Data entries
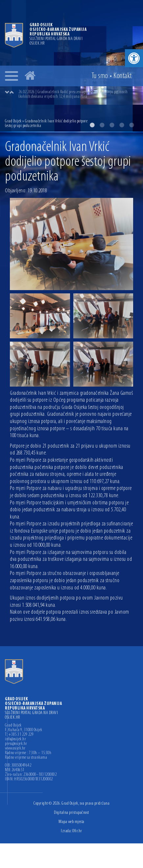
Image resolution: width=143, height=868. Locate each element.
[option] (78, 94)
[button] (134, 58)
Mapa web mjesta (72, 822)
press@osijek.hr (16, 744)
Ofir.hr (77, 831)
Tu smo (100, 76)
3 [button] (112, 125)
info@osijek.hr (16, 739)
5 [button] (132, 125)
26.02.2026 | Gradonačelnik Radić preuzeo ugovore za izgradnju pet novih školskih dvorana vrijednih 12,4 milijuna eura (73, 94)
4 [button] (121, 125)
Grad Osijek (13, 121)
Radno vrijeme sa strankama (26, 758)
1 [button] (92, 125)
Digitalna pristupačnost (72, 813)
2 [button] (102, 125)
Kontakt (122, 76)
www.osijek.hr (15, 748)
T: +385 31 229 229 (19, 735)
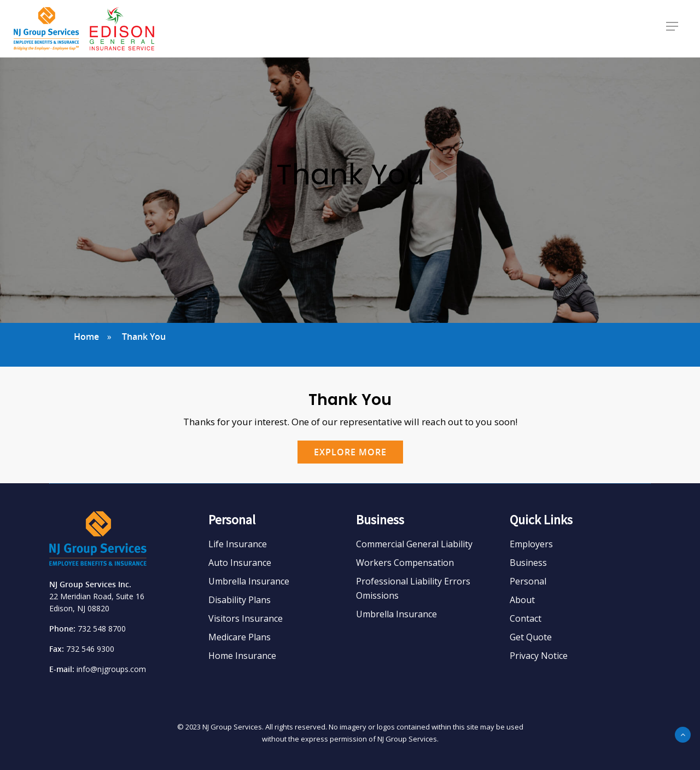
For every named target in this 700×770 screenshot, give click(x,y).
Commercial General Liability (414, 544)
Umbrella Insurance (249, 581)
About (522, 600)
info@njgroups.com (111, 669)
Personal (528, 581)
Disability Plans (240, 600)
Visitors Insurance (246, 618)
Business (528, 563)
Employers (531, 544)
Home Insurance (242, 656)
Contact (526, 618)
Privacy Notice (539, 656)
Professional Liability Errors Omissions (413, 588)
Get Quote (530, 637)
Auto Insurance (240, 563)
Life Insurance (237, 544)
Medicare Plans (240, 637)
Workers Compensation (405, 563)
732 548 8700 (102, 628)
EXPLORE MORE (350, 452)
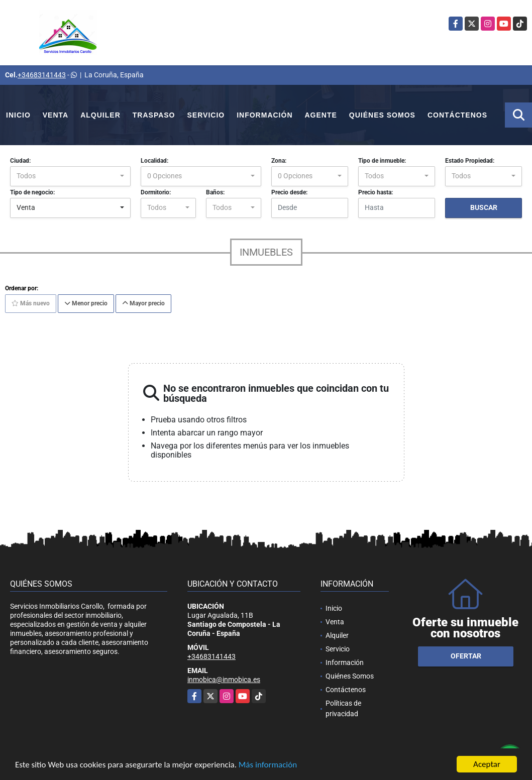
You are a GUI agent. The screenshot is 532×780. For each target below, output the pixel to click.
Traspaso (154, 115)
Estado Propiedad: (470, 161)
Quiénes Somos (382, 115)
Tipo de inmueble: (382, 161)
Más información (268, 765)
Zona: (279, 161)
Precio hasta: (375, 192)
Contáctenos (457, 115)
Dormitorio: (156, 192)
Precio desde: (289, 192)
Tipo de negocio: (32, 192)
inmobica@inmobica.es (224, 680)
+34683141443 (42, 75)
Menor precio (86, 303)
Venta (55, 115)
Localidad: (154, 161)
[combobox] (70, 176)
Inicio (18, 115)
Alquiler (100, 115)
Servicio (206, 115)
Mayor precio (143, 303)
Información (264, 115)
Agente (321, 115)
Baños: (215, 192)
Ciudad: (20, 161)
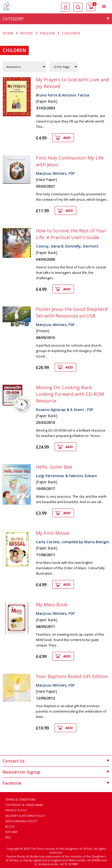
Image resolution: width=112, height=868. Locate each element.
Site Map (11, 832)
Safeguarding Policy (21, 821)
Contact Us (56, 761)
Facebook (56, 783)
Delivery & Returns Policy (25, 815)
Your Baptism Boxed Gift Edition (72, 676)
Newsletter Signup (56, 772)
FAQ (8, 837)
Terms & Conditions (20, 799)
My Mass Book (52, 604)
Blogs (10, 826)
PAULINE (47, 33)
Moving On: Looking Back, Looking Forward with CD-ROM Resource (70, 394)
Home (8, 33)
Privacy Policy (16, 810)
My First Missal (52, 533)
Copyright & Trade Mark (24, 805)
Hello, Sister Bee (54, 467)
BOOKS (27, 33)
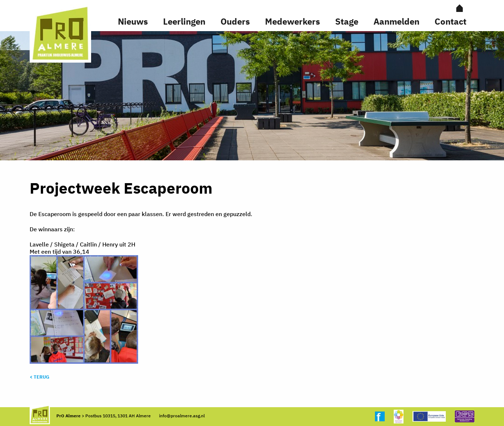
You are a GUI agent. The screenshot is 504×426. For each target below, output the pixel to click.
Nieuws (133, 21)
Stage (347, 21)
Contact (450, 21)
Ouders (235, 21)
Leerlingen (184, 21)
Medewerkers (292, 21)
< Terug (39, 377)
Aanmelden (396, 21)
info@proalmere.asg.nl (182, 416)
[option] (252, 96)
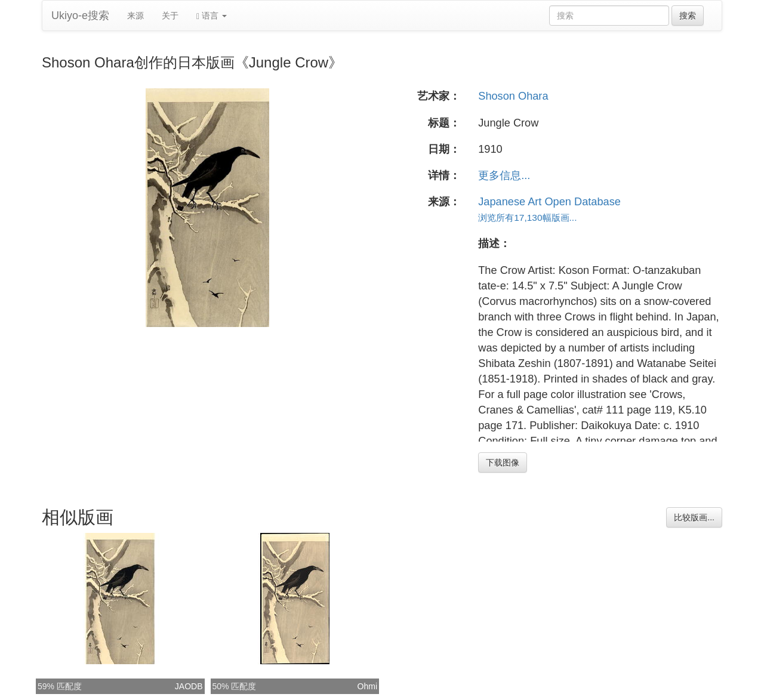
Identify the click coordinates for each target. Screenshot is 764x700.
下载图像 (503, 462)
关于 (170, 16)
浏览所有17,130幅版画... (527, 217)
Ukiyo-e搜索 (80, 16)
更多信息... (504, 175)
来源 (135, 16)
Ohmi (367, 686)
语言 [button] (211, 16)
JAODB (189, 686)
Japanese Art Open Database (549, 202)
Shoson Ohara (513, 96)
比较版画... (694, 517)
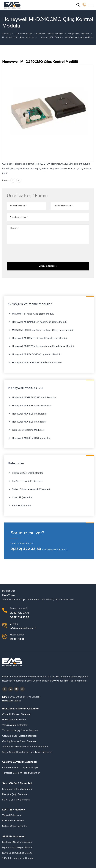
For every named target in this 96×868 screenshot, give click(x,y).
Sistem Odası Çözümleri (15, 826)
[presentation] (30, 253)
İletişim (18, 701)
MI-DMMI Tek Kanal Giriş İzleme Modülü (33, 314)
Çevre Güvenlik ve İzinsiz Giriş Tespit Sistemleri (27, 752)
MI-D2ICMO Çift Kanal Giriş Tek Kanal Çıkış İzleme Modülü (43, 330)
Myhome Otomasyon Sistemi (17, 847)
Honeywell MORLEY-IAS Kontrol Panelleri (34, 397)
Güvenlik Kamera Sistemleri (17, 714)
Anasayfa (6, 34)
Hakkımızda (7, 701)
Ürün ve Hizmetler (23, 34)
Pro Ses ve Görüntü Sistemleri (28, 481)
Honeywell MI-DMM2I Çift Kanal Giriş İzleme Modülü (40, 322)
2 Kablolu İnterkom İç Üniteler (18, 858)
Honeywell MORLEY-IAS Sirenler (29, 422)
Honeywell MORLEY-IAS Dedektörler (31, 405)
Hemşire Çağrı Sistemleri (15, 794)
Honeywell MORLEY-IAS (50, 37)
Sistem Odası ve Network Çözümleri (31, 489)
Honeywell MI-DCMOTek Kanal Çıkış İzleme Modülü (39, 338)
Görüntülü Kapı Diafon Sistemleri (20, 736)
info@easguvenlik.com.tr (55, 549)
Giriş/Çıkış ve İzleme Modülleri (28, 430)
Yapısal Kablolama (12, 815)
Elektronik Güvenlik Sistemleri (50, 34)
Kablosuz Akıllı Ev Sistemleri (17, 842)
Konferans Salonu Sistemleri (17, 789)
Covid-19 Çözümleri (22, 497)
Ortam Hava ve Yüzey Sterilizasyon (21, 767)
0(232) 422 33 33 (26, 549)
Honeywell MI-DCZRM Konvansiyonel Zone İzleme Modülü (43, 346)
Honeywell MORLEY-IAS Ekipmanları (31, 438)
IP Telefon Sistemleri (13, 820)
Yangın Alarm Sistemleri (78, 34)
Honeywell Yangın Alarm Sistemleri (18, 37)
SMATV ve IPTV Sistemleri (16, 800)
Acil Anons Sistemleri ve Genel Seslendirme (25, 746)
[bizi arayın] (84, 5)
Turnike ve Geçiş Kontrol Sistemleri (21, 730)
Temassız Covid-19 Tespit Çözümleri (21, 773)
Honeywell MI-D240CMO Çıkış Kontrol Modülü (37, 354)
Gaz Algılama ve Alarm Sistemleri (20, 741)
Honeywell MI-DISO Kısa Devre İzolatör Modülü (37, 363)
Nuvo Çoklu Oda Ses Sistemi (17, 853)
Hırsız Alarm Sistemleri (14, 719)
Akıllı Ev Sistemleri (22, 505)
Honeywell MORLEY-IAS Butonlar (30, 413)
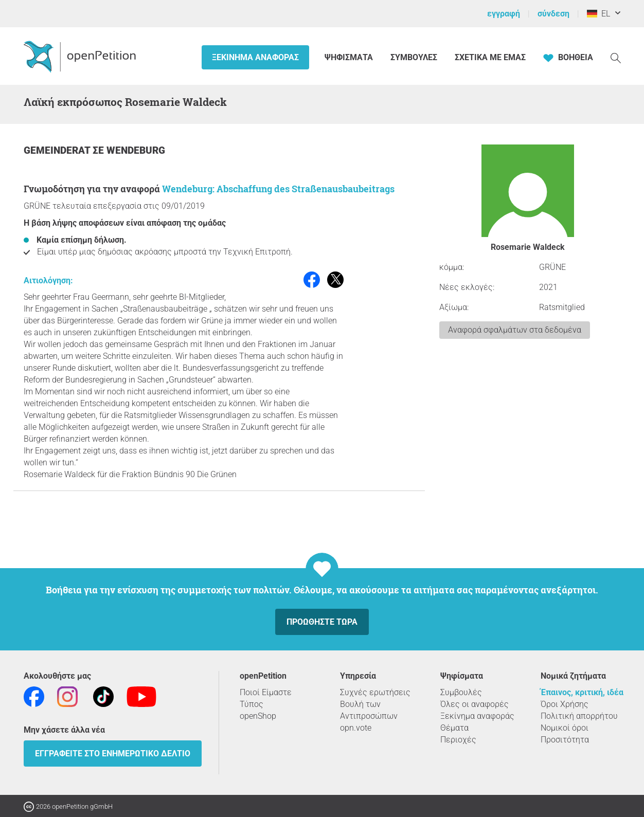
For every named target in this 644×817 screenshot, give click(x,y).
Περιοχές (458, 739)
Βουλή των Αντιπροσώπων (369, 710)
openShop (258, 716)
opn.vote (355, 728)
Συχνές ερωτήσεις (375, 692)
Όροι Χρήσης (564, 704)
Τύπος (252, 704)
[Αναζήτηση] (616, 57)
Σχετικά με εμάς (490, 57)
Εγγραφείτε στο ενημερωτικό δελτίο (113, 753)
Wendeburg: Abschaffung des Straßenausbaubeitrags (278, 189)
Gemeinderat (58, 150)
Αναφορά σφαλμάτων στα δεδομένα (514, 330)
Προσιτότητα (565, 739)
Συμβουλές (414, 57)
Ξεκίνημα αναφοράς (255, 57)
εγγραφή (504, 13)
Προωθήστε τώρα (322, 622)
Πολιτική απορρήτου (579, 716)
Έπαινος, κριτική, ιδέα (582, 692)
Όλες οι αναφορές (474, 704)
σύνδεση (553, 13)
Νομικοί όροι (564, 728)
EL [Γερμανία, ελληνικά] (598, 13)
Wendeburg (136, 150)
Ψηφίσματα (350, 57)
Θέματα (454, 728)
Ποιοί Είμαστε (265, 692)
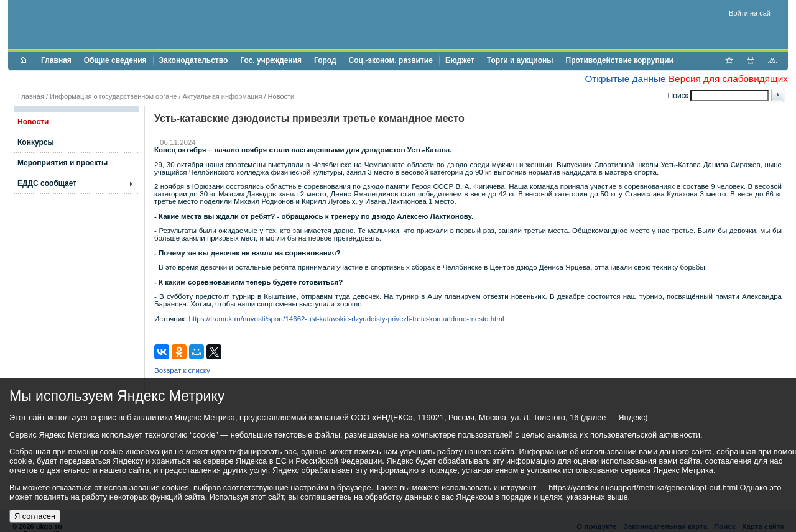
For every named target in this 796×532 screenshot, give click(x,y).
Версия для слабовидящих (728, 78)
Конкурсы (35, 142)
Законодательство (193, 60)
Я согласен (35, 516)
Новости (281, 96)
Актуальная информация (223, 96)
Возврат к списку (182, 370)
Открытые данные (625, 78)
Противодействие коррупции (619, 60)
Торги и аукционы (520, 60)
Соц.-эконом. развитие (391, 60)
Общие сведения (115, 60)
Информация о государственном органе (113, 96)
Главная (56, 60)
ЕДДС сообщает (47, 183)
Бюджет (460, 60)
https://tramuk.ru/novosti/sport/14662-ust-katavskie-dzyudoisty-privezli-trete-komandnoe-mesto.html (346, 319)
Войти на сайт (751, 13)
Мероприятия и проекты (62, 163)
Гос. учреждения (271, 60)
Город (325, 60)
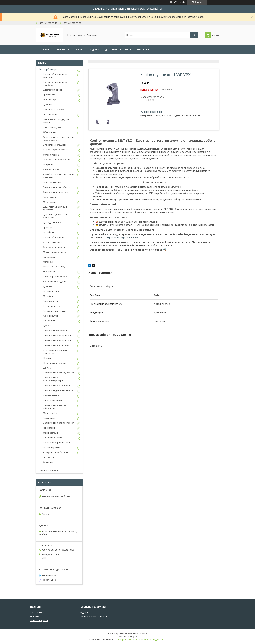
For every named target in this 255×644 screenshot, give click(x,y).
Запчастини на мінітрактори (57, 336)
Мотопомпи (49, 262)
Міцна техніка (50, 413)
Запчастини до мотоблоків (56, 187)
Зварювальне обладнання (56, 160)
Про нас (79, 49)
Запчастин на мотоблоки (56, 330)
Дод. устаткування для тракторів (55, 208)
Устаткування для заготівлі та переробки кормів (58, 138)
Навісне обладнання (54, 237)
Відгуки (94, 49)
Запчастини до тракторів (56, 192)
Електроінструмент (52, 127)
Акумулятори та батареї (56, 452)
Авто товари (49, 197)
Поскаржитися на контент (128, 640)
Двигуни (47, 326)
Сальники (48, 462)
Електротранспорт (52, 90)
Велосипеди (49, 321)
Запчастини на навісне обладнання (54, 407)
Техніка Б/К (48, 457)
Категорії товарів (48, 69)
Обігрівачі (48, 164)
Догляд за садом (52, 222)
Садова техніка (51, 395)
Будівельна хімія (52, 306)
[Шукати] (194, 35)
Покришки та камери (54, 110)
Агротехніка (49, 418)
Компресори (49, 272)
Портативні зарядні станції (57, 442)
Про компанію (37, 612)
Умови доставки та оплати (94, 616)
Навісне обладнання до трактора (55, 76)
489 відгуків (180, 2)
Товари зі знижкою (49, 470)
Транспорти (49, 95)
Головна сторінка (39, 620)
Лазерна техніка (51, 170)
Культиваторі (50, 100)
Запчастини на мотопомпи (56, 386)
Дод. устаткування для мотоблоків (55, 216)
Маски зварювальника (54, 252)
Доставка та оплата (118, 49)
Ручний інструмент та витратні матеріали (58, 176)
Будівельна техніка (53, 438)
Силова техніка (51, 155)
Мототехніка (49, 202)
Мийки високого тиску (54, 267)
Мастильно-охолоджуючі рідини (56, 121)
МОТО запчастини (52, 182)
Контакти (143, 49)
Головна (44, 49)
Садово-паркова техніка (56, 150)
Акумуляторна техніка (54, 311)
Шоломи (47, 358)
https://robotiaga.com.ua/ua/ (122, 238)
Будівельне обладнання (55, 145)
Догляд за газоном (53, 242)
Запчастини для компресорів (58, 390)
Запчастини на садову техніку (58, 373)
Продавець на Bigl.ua (128, 636)
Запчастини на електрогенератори (53, 379)
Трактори (48, 228)
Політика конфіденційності (154, 640)
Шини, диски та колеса (54, 363)
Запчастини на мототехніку (57, 345)
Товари (60, 49)
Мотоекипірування (52, 448)
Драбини (48, 105)
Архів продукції (51, 301)
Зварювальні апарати (54, 247)
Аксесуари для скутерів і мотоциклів (56, 352)
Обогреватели (50, 433)
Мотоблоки (48, 232)
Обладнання (50, 132)
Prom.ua (143, 634)
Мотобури (48, 296)
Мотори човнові (51, 291)
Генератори (49, 257)
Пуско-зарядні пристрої (55, 276)
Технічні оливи (50, 114)
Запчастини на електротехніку (58, 423)
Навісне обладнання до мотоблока (55, 84)
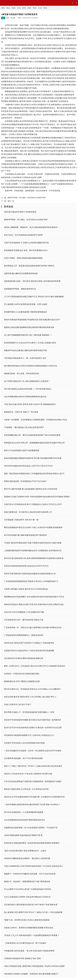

Goal of the exercise
Give as a numbered list the rows beginning at the line that contains "Акумуляторна техніка (54, 311)" and running through the last of the rows, omitting blank lines. Do not include the pictures in your answer.

Answer to this problem
1. Акумуляторна техніка (54, 311)
2. Шоломи (47, 358)
3. https://robotiaga.com.ua/ua/ (122, 238)
4. Будівельне обладнання (55, 145)
5. Догляд за газоном (53, 242)
6. Запчастини для компресорів (58, 390)
7. Запчастини на садову техніку (58, 373)
8. Продавець на Bigl.ua (128, 636)
9. Запчастини на електрогенератори (53, 379)
10. Трактори (48, 228)
11. Політика конфіденційності (154, 640)
12. Шини, диски та колеса (54, 363)
13. Запчастини на мототехніку (57, 345)
14. Товари (60, 49)
15. Мотоекипірування (52, 448)
16. Драбини (48, 105)
17. Архів продукції (51, 301)
18. Зварювальні апарати (54, 247)
19. Аксесуари для скутерів і мотоциклів (56, 352)
20. Обогреватели (50, 433)
21. Мотоблоки (48, 232)
22. Обладнання (50, 132)
23. Prom.ua (143, 634)
24. Мотобури (48, 296)
25. Мотори човнові (51, 291)
26. Генератори (49, 257)
27. Пуско-зарядні пристрої (55, 276)
28. Технічні оливи (50, 114)
29. Запчастини на електротехніку (58, 423)
30. Навісне обладнання до мотоблока (55, 84)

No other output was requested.